As Mexico starts talks with Donald Trump’s administration to review the USMCA trade agreement, economic ties with China are in focus. As China-Mexico bilateral flows have grown, the relationship increasingly touches on the most politically sensitive segments of North American manufacturing.

These charts track the rise of “intermediate goods” as the growth driver of China’s exports to Mexico. This category refers to inputs that are used in the production of other goods or services — raw materials, components and semi-finished goods — and is a key indicator of how a “connector economy” changes when direct China-US shipments face more barriers. We’ve previously focused on ASEAN nations’ connector role, but the term can be applied to Mexico as well.

President Trump renegotiated the former NAFTA in his first term, and the new USMCA deal took effect in July 2020 — in time for the post-pandemic trade rebound. This acceleration is clearly visible in our first chart, where Chinese exports started rapidly outpacing imports from Mexico in 2021.

Our second chart compares two categories of Chinese exports to Mexico: key “core industrial intermediate goods” sectors versus finished capital goods from Chinese factories. The intermediates category has had a long-term growing share while capital goods stagnated — suggesting Mexico matters more to China as a production node (embedding Chinese-made inputs in the North American manufacturing ecosystem) than as an end market.

The automotive sector has been a particular focus for Trump, and is a key export industry in Mexico.
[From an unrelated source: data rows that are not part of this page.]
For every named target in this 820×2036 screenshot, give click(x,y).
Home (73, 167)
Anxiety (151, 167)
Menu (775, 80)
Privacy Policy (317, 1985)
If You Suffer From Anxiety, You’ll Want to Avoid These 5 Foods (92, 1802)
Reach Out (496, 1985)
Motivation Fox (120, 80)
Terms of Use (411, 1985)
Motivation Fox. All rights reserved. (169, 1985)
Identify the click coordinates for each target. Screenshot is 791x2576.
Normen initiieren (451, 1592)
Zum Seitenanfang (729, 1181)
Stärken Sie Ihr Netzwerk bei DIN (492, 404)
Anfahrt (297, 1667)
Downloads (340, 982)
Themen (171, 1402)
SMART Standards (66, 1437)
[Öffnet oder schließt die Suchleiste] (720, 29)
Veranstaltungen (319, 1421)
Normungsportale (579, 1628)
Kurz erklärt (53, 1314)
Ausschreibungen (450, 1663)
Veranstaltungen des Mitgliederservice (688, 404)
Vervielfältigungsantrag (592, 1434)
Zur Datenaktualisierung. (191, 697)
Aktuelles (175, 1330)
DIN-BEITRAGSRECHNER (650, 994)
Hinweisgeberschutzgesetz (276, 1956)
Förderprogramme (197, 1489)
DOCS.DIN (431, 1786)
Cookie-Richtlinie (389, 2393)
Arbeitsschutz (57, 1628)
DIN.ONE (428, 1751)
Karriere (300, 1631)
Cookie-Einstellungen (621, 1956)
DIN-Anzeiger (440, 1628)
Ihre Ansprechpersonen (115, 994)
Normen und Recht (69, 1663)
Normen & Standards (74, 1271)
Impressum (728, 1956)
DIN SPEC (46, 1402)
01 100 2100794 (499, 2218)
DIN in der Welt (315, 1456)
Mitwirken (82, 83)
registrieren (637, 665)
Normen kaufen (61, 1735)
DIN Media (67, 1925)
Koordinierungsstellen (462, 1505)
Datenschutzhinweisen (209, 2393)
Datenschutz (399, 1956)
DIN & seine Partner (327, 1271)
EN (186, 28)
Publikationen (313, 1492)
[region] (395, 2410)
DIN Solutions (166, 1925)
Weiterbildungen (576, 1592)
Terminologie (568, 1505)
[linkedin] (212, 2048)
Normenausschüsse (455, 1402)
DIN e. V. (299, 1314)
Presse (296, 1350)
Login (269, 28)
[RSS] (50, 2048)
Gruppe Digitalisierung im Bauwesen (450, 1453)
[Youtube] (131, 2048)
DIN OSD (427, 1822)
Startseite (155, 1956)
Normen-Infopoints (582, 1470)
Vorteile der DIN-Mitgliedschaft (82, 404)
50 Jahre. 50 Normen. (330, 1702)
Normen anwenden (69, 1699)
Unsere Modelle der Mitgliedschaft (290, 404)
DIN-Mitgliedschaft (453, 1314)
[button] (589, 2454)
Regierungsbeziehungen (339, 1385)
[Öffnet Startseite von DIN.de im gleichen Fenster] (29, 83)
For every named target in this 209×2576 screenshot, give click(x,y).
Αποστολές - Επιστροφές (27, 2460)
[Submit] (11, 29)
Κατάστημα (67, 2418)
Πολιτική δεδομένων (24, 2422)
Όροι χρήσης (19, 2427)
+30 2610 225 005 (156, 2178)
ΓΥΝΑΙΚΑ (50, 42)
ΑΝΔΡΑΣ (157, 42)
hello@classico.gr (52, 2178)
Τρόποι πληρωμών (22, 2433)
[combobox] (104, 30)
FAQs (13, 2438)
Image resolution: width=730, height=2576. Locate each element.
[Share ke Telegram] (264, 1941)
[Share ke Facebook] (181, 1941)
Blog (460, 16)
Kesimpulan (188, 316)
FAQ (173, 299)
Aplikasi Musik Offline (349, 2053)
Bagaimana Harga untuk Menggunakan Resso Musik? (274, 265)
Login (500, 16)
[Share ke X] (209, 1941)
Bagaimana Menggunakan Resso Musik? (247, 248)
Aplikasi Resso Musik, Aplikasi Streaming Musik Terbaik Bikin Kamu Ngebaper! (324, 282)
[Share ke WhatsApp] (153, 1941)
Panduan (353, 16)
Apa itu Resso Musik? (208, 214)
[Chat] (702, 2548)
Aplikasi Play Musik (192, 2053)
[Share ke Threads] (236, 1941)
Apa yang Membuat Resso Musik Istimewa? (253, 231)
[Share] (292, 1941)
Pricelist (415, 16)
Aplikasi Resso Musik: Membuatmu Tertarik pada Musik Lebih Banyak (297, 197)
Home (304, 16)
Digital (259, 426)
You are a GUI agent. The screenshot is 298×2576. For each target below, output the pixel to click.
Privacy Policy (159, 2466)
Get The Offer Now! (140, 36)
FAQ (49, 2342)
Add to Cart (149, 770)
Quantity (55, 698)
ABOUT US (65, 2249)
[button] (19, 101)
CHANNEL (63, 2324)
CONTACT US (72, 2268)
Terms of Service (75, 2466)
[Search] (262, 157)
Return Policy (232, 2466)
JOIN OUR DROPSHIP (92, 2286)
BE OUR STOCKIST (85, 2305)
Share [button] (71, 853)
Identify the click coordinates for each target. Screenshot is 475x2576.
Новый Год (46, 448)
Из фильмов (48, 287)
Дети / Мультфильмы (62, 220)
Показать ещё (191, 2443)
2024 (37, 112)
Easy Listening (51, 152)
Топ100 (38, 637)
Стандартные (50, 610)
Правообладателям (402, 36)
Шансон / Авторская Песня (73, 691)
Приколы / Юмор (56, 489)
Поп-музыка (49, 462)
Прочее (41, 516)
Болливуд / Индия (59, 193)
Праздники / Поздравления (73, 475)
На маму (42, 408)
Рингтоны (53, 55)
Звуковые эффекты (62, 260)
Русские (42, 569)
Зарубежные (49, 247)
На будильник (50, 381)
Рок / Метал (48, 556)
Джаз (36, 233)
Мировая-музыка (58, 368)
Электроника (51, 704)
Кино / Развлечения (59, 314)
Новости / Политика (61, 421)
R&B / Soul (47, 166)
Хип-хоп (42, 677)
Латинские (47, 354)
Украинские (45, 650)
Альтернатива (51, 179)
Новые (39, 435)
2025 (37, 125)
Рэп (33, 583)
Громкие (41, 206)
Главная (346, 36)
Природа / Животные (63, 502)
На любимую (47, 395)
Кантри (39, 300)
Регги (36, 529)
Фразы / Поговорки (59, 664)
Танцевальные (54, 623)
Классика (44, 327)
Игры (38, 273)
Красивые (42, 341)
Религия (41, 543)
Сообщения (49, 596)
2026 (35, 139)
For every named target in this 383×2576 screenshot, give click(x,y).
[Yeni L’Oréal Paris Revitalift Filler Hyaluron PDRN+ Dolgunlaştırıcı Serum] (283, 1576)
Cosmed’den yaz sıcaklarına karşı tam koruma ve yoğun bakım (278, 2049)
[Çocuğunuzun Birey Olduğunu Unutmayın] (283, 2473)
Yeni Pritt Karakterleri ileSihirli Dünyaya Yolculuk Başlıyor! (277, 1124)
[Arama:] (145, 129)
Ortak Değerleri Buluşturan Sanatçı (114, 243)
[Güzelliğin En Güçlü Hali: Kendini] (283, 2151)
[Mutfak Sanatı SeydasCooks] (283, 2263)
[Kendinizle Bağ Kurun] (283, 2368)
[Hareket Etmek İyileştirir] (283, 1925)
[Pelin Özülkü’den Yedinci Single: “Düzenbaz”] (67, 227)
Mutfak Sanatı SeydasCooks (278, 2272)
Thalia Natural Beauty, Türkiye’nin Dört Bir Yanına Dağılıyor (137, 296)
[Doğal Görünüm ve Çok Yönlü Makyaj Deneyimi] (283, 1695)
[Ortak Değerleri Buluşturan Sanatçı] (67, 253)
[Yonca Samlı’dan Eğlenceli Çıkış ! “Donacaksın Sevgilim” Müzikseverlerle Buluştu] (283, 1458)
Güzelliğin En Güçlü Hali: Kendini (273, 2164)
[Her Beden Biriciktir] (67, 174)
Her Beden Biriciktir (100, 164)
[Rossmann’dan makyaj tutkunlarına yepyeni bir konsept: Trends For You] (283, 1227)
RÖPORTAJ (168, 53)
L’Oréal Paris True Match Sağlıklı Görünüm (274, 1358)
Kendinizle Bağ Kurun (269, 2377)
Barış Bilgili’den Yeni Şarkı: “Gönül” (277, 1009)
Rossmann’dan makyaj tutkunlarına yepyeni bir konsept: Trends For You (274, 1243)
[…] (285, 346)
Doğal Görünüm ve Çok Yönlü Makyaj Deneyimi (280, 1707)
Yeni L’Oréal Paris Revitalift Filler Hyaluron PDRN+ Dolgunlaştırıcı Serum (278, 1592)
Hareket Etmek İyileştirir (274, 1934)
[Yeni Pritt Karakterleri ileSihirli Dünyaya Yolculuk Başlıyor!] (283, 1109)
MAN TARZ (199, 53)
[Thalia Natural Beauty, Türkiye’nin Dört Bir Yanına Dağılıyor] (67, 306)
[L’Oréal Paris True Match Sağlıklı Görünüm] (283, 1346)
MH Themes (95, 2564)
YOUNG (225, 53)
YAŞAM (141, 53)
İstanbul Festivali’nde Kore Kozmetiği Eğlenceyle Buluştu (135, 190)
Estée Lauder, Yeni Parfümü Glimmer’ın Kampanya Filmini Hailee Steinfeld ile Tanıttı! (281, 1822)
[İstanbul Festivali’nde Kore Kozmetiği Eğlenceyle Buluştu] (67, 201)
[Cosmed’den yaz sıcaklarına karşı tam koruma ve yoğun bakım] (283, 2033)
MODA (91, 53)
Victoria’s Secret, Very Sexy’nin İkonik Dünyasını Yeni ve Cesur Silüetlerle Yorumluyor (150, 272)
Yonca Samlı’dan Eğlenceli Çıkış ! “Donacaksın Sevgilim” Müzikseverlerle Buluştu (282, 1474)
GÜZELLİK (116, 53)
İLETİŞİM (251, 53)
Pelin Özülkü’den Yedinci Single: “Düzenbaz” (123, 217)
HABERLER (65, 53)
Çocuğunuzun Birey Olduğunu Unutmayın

As our third chart shows, “manufacturing-linked intermediates” — the category that includes auto parts — surged after 2021.

Mexico’s exports to China are concentrated in raw materials, as our final chart shows — particularly copper and precious metals. Manufactured goods are also important, however — including medical devices and chips. Mexico also ships a notable sum of auto parts to China as well as the US.

Mexico and China are planning their own rounds of trade talks this year after China described Mexico’s December tariffs on Asian countries as an investment barrier. President Claudia Sheinbaum must balance this relationship ahead of the USMCA review — with US officials emphasizing reducing dependence on imports from outside the region, strengthening rules of origin, and enhancing supply-chain security within North America.